Home > Blogs > Rethink IT


Avoiding Chaos Monkeys — clouds that proactively avoid customer downtime

Next week at VMworld, I'm presenting a session called “Escaping the chaos monkey: enterprise vs. commodity clouds”, detailing the differences in the two types of cloud, and the resulting impact to applications. The session is CIM 2865, Wednesday at 12.30pm. The Chaos Monkey is a process developed by Netflix to simulate the unreliability of commodity clouds by randomly killing virtual machines (VMs).

Commodity clouds are designed to trade off VM uptime to reduce hardware costs & boost profitability. This assumes that all applications will be written as distributed systems that can take care of their own uptime, and that the uptime of individual virtual machines (VMs) is not important. Amazon’s EC2 service, for example, has no guarantee for VM uptime.

To illustrate the contrast with an enterprise cloud approach, I’d like to share an example from VMware partner StratoGen, a hosting and cloud provider in London. Late last week, they needed to do emergency power maintenance in one of their London datacenters, Telehouse West. In a commodity cloud, preventative maintenance typically means some VMs are going to die, because there’s no infrastructure to keep VMs running while the hardware is replaced.
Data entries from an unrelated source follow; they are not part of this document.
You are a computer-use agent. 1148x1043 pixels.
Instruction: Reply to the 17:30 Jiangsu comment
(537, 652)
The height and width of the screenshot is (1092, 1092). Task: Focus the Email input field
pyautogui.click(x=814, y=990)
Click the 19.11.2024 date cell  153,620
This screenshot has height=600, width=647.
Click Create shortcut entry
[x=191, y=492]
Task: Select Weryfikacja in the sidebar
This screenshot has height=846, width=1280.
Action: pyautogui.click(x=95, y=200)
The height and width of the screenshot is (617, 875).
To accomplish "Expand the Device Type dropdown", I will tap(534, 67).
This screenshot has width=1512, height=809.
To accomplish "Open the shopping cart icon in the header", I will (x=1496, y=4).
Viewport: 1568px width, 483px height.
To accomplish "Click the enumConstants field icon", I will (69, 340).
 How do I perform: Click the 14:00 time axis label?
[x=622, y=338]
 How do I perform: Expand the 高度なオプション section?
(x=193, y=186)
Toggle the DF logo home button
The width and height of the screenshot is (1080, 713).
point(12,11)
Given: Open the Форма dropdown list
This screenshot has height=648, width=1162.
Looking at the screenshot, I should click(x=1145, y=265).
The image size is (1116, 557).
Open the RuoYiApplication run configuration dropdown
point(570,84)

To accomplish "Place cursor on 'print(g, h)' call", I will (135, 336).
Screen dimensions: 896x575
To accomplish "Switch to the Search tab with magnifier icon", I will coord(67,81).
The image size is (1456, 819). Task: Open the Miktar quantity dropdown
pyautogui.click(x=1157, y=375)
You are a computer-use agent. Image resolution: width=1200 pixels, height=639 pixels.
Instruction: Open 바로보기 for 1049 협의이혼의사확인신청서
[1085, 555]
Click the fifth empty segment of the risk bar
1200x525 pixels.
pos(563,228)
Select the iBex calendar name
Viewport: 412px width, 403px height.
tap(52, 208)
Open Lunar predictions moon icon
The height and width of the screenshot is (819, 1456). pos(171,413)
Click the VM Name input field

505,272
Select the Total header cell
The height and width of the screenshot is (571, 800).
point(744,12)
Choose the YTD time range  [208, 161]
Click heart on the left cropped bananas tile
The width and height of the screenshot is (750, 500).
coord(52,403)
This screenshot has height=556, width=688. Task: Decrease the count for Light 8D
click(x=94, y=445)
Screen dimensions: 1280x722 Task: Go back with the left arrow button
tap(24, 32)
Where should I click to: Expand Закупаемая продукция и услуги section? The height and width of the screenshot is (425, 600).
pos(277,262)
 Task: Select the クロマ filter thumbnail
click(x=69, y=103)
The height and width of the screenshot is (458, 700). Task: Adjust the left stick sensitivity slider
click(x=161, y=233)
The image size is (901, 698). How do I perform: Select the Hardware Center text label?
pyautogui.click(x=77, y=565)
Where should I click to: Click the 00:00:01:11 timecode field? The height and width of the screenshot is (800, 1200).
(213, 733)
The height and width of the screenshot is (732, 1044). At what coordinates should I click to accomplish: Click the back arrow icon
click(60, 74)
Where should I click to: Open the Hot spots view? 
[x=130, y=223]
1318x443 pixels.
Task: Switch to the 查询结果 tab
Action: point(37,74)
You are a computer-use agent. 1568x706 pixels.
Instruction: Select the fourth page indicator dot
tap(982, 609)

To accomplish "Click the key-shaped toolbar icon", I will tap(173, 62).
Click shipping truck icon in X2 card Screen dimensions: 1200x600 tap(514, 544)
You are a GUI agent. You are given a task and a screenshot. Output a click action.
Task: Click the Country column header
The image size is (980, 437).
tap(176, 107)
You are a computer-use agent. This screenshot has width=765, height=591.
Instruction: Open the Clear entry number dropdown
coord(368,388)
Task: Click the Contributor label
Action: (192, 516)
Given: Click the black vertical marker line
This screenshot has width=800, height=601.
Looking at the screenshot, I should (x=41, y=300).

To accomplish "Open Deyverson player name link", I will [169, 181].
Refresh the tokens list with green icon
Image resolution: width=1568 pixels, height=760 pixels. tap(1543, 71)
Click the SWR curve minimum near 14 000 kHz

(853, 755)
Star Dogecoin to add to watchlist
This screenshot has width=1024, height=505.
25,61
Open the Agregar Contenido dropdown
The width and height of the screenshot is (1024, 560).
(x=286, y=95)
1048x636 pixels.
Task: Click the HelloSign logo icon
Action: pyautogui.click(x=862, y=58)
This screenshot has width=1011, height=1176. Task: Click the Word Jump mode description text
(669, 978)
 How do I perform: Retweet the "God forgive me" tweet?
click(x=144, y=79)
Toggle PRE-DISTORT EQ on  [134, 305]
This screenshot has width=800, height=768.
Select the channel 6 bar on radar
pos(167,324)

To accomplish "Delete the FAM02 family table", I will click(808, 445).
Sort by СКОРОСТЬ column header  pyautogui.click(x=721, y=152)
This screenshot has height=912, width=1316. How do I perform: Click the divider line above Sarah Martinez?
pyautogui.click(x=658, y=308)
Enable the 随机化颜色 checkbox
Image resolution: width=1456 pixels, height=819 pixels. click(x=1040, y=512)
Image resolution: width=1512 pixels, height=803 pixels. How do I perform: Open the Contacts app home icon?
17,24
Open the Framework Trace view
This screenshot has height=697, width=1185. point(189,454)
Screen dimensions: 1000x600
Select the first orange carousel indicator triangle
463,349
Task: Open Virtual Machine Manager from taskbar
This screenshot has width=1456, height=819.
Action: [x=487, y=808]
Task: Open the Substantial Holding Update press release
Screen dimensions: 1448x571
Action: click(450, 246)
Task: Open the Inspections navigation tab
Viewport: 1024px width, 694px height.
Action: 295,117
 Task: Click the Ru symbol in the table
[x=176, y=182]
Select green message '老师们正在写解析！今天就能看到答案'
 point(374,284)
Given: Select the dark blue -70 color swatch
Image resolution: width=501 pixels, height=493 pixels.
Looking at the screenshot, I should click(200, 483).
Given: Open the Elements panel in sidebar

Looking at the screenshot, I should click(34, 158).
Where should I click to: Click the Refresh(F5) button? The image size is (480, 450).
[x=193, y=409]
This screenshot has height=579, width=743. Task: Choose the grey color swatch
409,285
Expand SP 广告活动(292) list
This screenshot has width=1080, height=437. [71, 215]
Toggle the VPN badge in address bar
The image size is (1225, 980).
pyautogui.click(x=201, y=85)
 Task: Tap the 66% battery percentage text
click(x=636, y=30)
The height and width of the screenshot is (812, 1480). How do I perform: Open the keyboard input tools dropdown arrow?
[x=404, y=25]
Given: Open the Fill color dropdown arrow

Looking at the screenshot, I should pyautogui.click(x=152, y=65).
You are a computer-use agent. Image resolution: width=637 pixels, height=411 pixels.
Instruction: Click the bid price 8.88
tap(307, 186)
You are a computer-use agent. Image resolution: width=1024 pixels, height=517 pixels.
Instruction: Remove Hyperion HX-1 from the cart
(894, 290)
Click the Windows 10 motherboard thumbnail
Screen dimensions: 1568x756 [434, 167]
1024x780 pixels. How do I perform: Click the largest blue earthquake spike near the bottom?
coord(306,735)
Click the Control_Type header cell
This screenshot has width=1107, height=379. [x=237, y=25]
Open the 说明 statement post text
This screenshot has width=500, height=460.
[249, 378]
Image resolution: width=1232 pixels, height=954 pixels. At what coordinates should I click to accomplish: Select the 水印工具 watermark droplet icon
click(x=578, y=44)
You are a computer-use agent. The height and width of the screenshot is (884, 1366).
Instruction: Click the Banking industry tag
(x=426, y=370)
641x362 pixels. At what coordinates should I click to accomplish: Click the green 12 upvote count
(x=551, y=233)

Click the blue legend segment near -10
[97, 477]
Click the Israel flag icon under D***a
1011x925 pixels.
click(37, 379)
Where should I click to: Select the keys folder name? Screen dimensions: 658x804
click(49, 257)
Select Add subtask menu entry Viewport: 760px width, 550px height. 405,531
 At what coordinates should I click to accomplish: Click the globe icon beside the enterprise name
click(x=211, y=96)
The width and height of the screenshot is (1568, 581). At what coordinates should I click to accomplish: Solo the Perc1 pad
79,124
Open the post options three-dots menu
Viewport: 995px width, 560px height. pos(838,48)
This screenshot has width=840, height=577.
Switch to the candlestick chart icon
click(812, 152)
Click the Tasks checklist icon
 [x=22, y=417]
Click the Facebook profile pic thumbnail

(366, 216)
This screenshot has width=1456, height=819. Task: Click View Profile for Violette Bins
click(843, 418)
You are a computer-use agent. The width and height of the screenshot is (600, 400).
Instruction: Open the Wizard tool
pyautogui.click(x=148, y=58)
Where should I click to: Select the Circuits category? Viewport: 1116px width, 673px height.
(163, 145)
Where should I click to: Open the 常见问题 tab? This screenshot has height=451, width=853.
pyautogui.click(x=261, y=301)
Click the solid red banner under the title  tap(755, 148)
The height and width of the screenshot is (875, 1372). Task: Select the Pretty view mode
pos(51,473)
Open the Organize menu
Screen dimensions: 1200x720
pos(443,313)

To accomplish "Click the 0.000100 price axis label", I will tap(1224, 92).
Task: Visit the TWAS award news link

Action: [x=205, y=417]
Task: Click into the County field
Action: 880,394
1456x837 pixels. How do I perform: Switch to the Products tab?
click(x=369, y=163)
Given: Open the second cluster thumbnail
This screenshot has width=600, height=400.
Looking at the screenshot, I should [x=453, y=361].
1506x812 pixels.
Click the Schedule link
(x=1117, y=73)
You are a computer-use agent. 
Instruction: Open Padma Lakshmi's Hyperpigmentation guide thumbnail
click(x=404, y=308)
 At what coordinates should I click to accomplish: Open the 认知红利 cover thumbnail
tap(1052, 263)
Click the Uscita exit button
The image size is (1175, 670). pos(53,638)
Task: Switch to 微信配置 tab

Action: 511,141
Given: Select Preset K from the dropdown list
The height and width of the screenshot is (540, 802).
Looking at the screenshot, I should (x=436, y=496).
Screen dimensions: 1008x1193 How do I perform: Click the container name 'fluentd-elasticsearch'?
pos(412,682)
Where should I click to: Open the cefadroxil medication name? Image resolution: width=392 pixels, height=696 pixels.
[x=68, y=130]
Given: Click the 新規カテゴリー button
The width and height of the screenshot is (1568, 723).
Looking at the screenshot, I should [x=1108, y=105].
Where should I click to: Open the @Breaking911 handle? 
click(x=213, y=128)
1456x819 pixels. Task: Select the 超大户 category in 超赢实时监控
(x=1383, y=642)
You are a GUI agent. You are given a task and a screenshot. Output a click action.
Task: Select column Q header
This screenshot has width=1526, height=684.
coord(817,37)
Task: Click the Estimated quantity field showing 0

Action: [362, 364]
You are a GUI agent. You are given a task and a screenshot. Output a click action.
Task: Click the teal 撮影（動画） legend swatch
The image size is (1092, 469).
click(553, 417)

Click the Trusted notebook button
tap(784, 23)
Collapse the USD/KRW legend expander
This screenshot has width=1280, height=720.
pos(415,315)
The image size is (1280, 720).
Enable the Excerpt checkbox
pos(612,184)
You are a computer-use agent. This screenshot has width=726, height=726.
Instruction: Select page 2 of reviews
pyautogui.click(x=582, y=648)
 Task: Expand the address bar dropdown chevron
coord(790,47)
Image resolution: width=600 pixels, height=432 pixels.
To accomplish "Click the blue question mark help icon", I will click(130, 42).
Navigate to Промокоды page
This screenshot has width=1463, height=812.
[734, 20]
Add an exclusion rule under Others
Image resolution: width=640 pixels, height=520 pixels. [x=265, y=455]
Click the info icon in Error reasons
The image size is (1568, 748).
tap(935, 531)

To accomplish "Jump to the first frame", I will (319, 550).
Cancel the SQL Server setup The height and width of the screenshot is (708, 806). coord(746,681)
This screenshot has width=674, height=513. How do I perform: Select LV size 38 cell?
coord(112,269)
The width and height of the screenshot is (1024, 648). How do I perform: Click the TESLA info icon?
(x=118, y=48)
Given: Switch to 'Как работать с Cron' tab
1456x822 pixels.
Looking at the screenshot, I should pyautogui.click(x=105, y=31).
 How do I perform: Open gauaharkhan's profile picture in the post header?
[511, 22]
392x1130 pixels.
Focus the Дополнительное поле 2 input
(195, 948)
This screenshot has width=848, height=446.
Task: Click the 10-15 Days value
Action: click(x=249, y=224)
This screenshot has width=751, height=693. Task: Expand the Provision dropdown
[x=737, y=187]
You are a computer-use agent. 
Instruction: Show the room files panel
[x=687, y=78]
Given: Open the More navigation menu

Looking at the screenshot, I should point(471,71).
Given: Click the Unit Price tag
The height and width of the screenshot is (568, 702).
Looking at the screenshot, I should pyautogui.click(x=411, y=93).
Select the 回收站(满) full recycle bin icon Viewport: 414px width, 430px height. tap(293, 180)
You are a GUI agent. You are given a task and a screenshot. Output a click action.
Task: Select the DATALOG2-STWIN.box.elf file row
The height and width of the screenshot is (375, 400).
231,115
But StratoGen’s customers didn’t suffer an outage. In fact, they wouldn’t have known anything was happening if they hadn’t read the service bulletin. Here’s what StratoGen did: prior to commencing maintenance, all running customer VMs were migrated from StratoGen’s Telehouse location to another data center, Park Royal, in West London using VMware vMotion. The power maintenance was carried out as planned, and several hours later the VMs were vMotioned back to Telehouse. No VMs were harmed during this process 😉

StratoGen’s approach is designed for the overwhelming majority of existing applications that assume a reliable server infrastructure layer. Often, these applications cannot be easily altered or re-written, or it is simply uneconomic to do so. This is the market served by enterprise public clouds, and StratoGen is a good example of the kind of service quality that helps those applications run better by avoiding individual VM downtime.

The irony is that because absolutely nothing went wrong, this isn't something that is likely to generate headlines like other recent cloud service interruptions. Sometimes it's what doesn't happen that is valuable.